ACTIVITY
Copy out the lines of the material that include the string "badge".
━━━━━━━━━━━━━━━━━━━━
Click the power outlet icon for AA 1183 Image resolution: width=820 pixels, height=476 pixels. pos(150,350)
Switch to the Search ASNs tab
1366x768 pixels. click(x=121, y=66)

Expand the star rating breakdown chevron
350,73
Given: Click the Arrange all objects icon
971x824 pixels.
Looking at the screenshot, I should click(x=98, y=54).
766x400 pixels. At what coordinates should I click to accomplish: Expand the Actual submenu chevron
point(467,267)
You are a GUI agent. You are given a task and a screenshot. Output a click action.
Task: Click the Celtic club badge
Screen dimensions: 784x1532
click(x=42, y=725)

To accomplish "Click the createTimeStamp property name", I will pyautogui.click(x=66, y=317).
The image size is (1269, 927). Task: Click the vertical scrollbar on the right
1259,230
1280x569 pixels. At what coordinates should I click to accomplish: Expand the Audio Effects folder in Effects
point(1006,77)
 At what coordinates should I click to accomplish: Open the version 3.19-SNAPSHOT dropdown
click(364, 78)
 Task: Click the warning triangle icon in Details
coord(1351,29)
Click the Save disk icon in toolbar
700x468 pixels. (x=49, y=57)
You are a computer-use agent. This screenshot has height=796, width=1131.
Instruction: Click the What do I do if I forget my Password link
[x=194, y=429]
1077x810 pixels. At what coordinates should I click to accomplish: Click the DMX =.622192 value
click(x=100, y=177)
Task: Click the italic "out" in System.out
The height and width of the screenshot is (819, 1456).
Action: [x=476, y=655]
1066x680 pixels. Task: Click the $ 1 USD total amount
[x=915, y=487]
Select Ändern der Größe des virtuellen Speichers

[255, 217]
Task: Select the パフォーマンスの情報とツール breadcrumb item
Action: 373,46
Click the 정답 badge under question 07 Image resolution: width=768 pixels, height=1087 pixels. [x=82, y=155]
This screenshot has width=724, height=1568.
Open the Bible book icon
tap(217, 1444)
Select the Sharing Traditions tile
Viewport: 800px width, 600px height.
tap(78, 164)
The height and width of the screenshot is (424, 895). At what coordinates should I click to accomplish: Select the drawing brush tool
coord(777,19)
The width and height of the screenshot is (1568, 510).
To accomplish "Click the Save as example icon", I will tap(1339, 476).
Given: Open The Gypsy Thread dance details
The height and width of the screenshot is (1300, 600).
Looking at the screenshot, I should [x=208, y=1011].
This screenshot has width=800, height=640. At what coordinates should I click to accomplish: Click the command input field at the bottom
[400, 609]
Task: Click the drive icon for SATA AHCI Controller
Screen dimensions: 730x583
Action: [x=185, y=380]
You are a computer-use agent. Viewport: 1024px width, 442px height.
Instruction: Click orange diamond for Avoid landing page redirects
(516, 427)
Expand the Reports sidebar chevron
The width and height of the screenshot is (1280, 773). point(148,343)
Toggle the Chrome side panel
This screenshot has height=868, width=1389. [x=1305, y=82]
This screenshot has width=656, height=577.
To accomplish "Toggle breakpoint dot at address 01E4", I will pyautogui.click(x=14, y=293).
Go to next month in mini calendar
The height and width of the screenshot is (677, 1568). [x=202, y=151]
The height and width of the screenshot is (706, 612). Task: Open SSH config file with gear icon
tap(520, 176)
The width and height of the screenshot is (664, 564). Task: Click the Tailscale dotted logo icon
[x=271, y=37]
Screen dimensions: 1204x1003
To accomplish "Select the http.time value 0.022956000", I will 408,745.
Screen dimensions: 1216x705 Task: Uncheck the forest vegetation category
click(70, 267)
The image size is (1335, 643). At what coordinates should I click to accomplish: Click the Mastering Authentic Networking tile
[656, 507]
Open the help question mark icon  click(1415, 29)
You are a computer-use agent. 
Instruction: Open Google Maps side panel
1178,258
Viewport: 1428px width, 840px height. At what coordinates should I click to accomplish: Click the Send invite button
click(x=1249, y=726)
━━━━━━━━━━━━━━━━━━━━
OUTPUT OF THE EXERCISE
Task: Click the Celtic club badge
Click the 정답 badge under question 07 Image resolution: width=768 pixels, height=1087 pixels. [x=82, y=155]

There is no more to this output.